The rescue from a flooded bog last week of nine men who had illegally crossed into Minnesota from Canada underscores a dramatic increase in undocumented immigrants coming into the United States across the northern border.

According to U.S. Customs and Border Protection (CBP), agents have encountered 100 migrants in the Grand Forks Sector since the start of the 2023 fiscal year on Oct. 1. That compares with 81 encounters in all of fiscal 2022 and 90 in fiscal 2021 in the sector, which encompasses the international border in North Dakota and Minnesota.

The 100 migrant encounters are among 3,830 encounters along the entire northern U.S. border this fiscal year, a 41% rise over all of 2022.

Recent news reports have highlighted Border Patrol agents encountering thousands of migrants in recent months, most of them from Mexico, trekking over the Canadian border into the northeastern U.S.

But even in the Border Patrol's quieter Grand Forks Sector, the agency is looking to add agents amid a surge of unlawful crossings.

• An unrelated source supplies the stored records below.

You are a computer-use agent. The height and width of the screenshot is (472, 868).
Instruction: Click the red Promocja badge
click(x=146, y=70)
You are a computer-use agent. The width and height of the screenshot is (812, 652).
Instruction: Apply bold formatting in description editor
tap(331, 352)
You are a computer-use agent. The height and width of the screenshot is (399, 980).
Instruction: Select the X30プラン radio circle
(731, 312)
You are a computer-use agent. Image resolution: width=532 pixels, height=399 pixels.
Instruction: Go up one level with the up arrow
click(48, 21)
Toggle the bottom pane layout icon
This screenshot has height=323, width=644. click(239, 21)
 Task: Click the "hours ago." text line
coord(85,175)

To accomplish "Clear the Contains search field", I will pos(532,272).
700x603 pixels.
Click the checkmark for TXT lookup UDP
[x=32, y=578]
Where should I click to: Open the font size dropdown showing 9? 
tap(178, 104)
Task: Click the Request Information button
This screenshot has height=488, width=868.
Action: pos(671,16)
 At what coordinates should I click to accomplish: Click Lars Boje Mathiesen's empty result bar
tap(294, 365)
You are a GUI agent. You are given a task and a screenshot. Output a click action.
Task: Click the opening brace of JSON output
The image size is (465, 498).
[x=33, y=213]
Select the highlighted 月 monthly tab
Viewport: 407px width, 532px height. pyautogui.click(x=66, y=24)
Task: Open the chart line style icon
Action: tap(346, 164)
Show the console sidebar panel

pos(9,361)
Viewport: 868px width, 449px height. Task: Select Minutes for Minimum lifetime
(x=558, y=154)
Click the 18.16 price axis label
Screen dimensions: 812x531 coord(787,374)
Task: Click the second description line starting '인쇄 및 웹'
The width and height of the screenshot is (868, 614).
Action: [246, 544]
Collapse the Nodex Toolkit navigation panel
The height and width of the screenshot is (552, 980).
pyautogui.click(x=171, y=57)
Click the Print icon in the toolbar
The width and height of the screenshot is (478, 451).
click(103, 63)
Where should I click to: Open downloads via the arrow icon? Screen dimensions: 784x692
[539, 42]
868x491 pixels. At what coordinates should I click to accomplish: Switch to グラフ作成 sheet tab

"While the northern border in the past may not be the haven people were looking for, what they're realizing is that maybe the southern border is too difficult to cross, but if I go to the northern border, it'll be easier," said CBP spokesman Steven Bansbach. "And they're finding it's not, because it has its own weather-related problems, as well as officers that are going to find you."

Statistics show that 70% of Border Patrol encounters in the region this year have been with Mexican migrants. Bansbach noted that the northern U.S. border, which spans more than 5,000 miles, has 1,900 border agents compared with 16,500 along the much shorter southern border.

"You have all those spots in between [the legal ports of entry] — there is no fence, so it's all just land," he said. Some think the northern border is easier, he said, and that "you just have to walk so far and you'll be in the U.S. — and the 'so far' turns out to be a lot more than a couple minutes here and there."

Early Tuesday morning last week, according to CBP officials, an emergency call was made from Lost River State Forest near Warroad, Minn., that went to the Royal Canadian Mounted Police. The Canadians alerted Minnesota authorities, prompting several dozen people from local law enforcement agencies to rush to the scene.

Jared Berg, acting patrol agent in charge of the Border Patrol's Warroad Station, said authorities found two men next to the road suffering from hypothermia. The agents and rescuers found seven others stuck in a swampy marsh. Authorities crossed a ditch in ATVs and rescued them in boats.

"It's a harsh environment this time of year if you don't have the proper equipment and clothing," Berg said. "Some of them had some winter coats and winter-related gear, but once they were wet it didn't help at all."

The CBP reported that seven of the men were Mexican citizens without immigration documents to enter the U.S. legally, and they were transferred to the custody of U.S. Immigration and Customs Enforcement. Two others, who also lacked immigration papers, received medical care for exposure; authorities were unable to determine their nationality.

Berg said most of the encounters on the Minnesota border aren't search-and-rescue operations. He said the Grand Forks Sector will have more job openings to fill staffing needs but declined to say how many.

Correction: A previous version of this story misstated the name of U.S. Customs and Border Protection, the federal law enforcement agency responsible for securing the nation's international border.